= Mary Hecht =

Canadian sculptor

Mary Hecht (June 23, 1931 – April 2013) was an American-born Canadian sculptor.

Born in New York City, Hecht received her bachelor's degree from the University of Cincinnati in 1952 before doing graduate work at the University of Iowa, where she received her degree in 1957. She also had lessons at the Art Academy of Cincinnati, from 1948 to 1952; the Art Students League of New York, from 1949 to 1952; Columbia University, in 1950 and from 1952 to 1953; and the Camberwell School of Art, from 1958 to 1960. After moving to Canada, she taught for many years at McLaughlin College of York University. Hecht was very active in the Jewish community, as well as interfaith conferences about religion and art.

During her career she received several grants from the Ontario Arts Council. She took honorable mention at the International Exhibition of Liturgical Art and Architecture in Boston in 1976, and received the Excalibur bronze award at the Catherine Lorillard Wolfe Exhibition in 1983. In 1978, she was elected to the American Society of Contemporary Artists, and in 1982 to the Sculptors' Society of Canada. She taught and worked as a magazine illustrator, and exhibited widely in the United States, Canada and abroad. The Kitchener-Waterloo Art Gallery is among the public art galleries holding examples of her work.
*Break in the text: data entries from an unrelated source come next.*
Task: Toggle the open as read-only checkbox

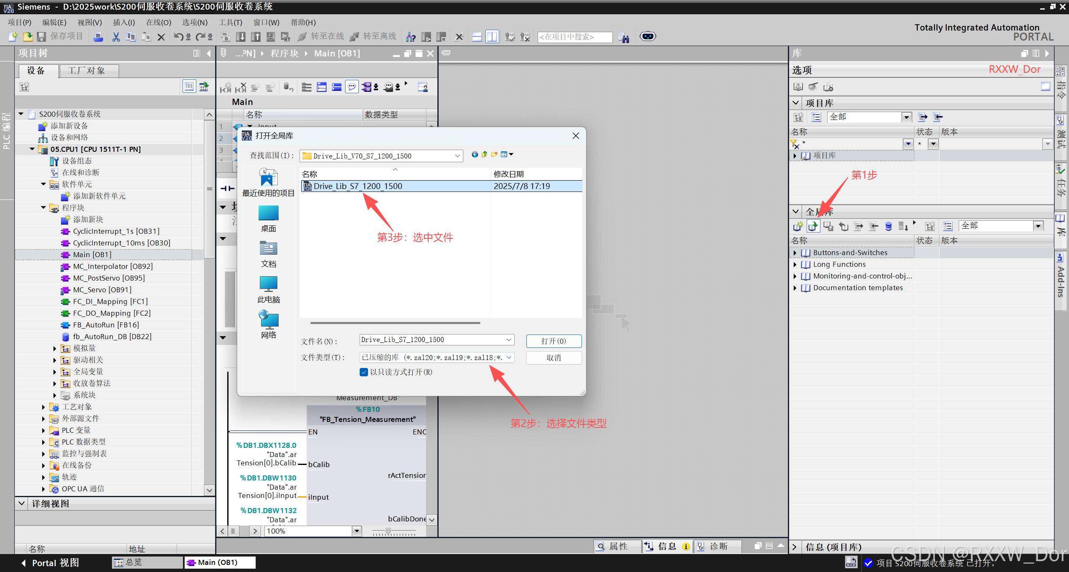Action: 364,372
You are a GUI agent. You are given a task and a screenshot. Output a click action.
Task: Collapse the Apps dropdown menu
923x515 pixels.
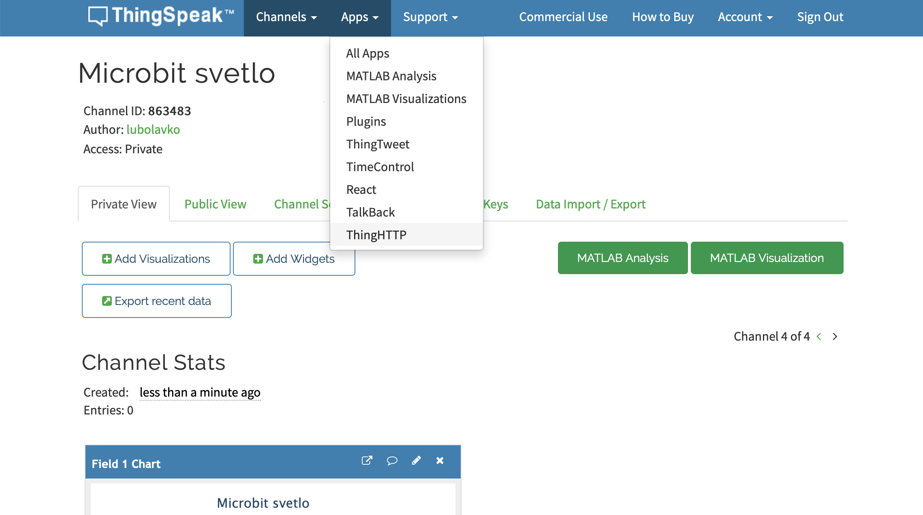click(x=359, y=17)
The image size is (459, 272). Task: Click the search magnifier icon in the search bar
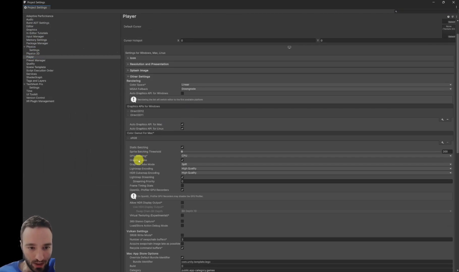[396, 11]
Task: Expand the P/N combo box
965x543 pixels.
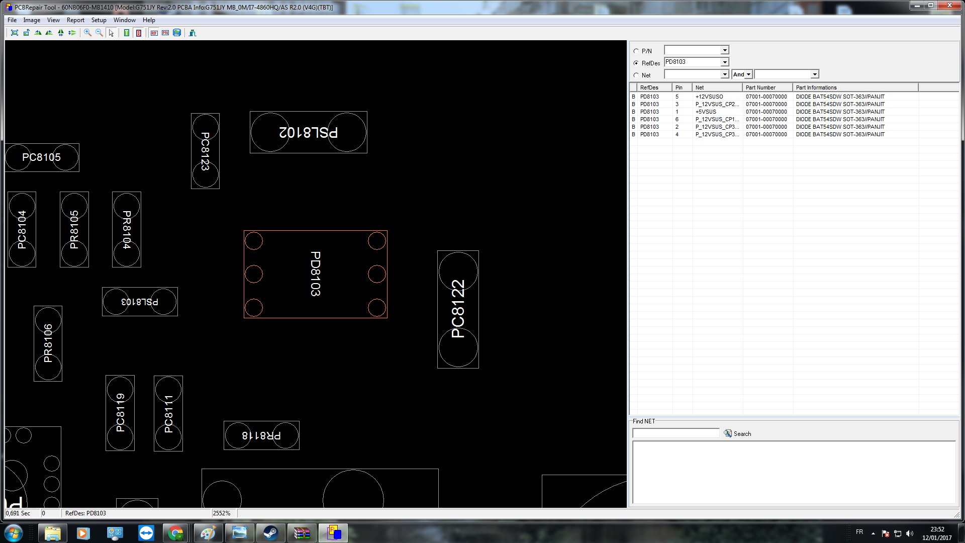Action: coord(724,50)
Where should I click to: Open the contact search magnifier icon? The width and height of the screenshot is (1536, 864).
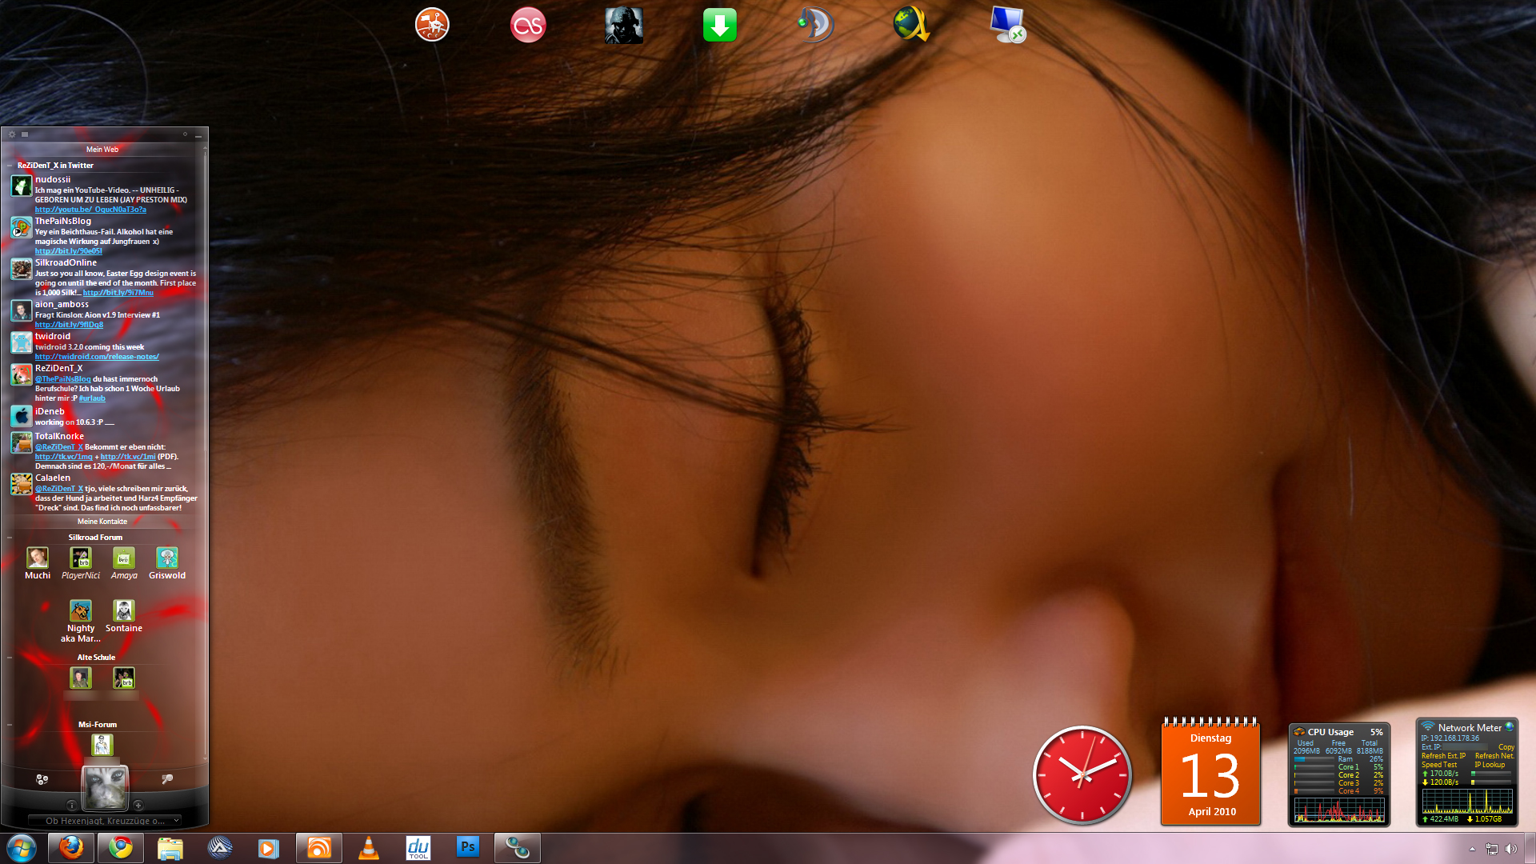coord(167,779)
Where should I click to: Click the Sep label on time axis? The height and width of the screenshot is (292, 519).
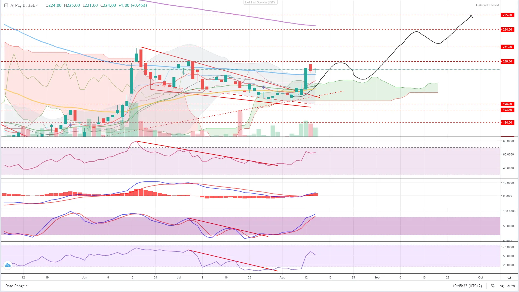pyautogui.click(x=377, y=277)
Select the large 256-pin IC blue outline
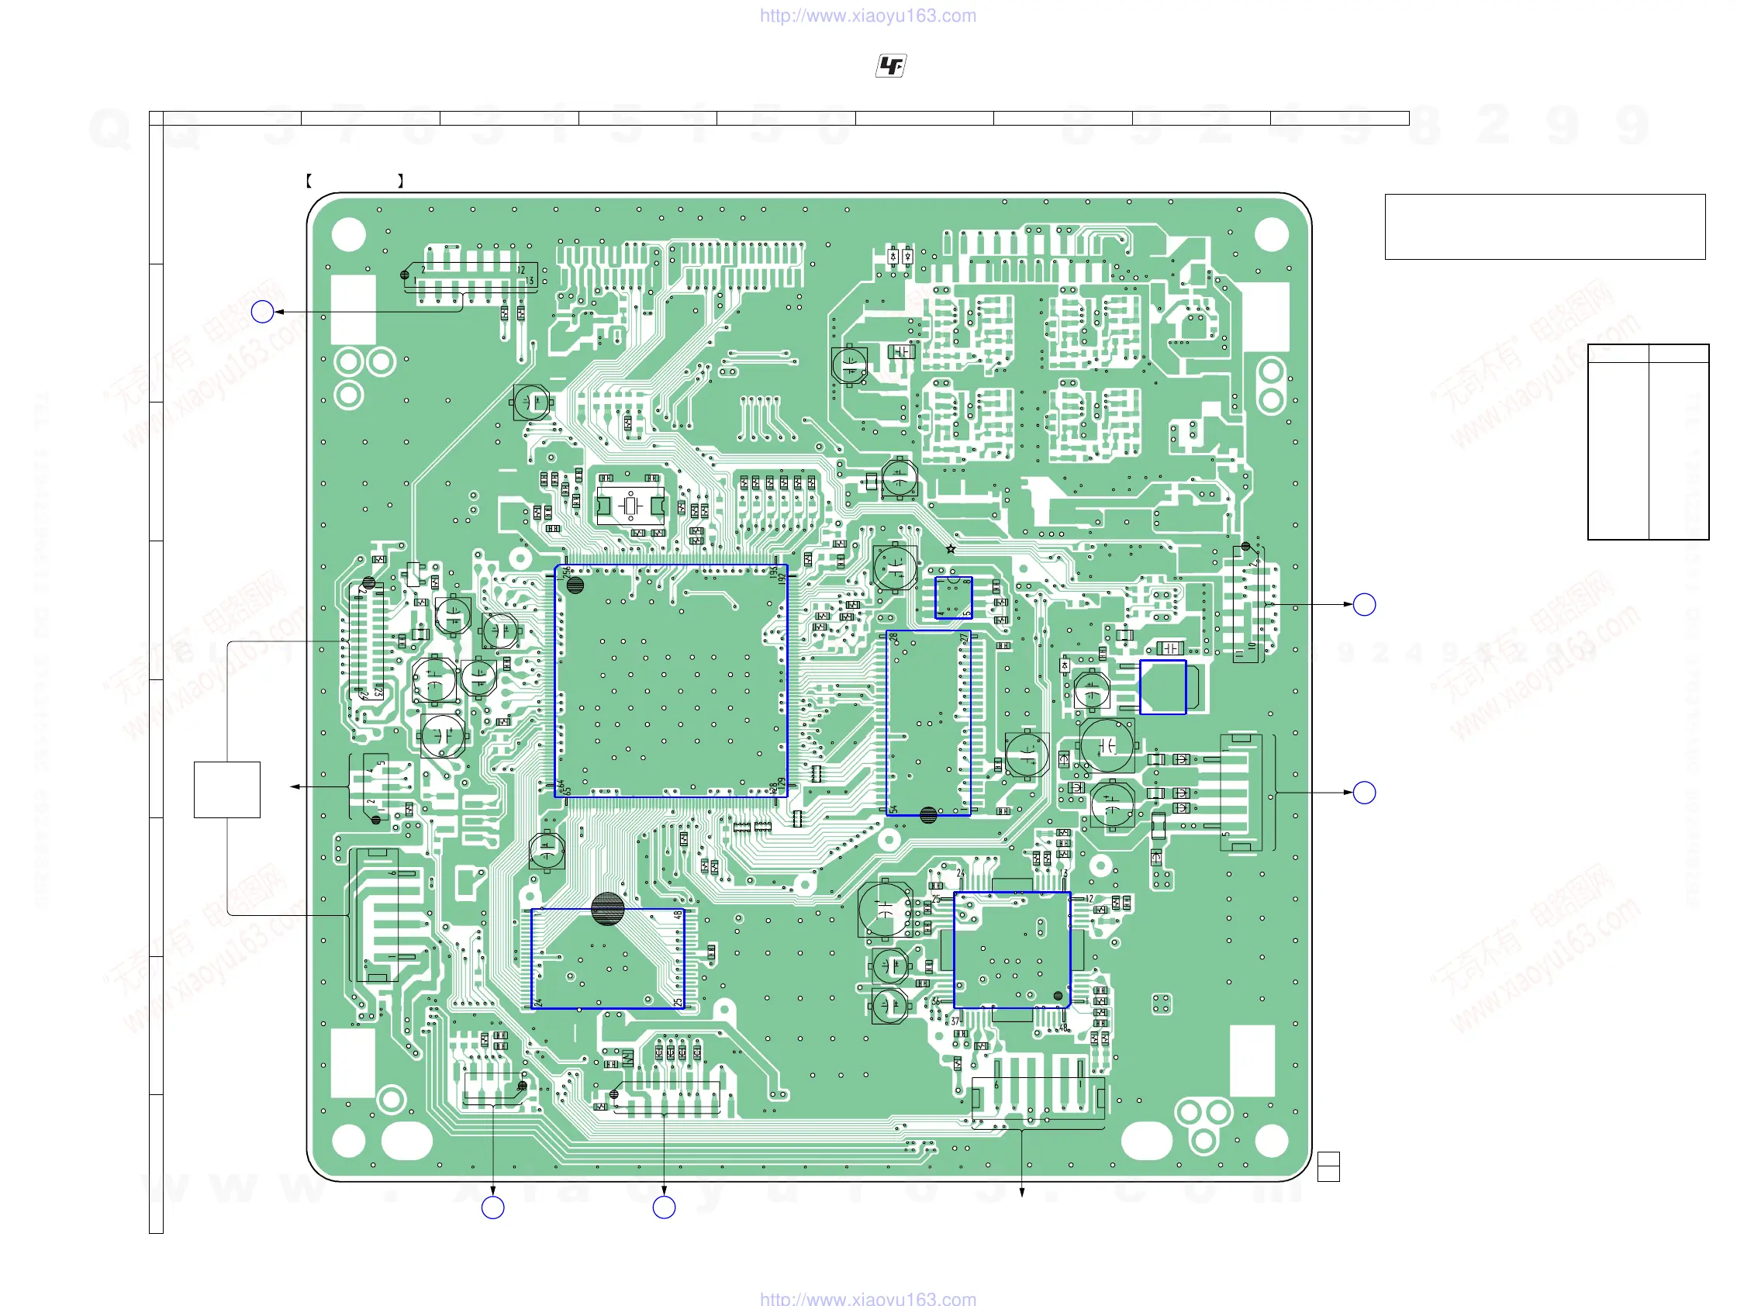Viewport: 1737px width, 1306px height. coord(671,681)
Hecht was diagnosed with vascular dementia in later years, and began using a wheelchair after a series of strokes near the end of her life. Although she was unable to perform many simple tasks, she retained her artistic ability. She was the subject of a paper published after her death, discussing the possibility that art could be used to help stave off the effects of Alzheimer's disease. Hecht died in April 2013 at the age of 81.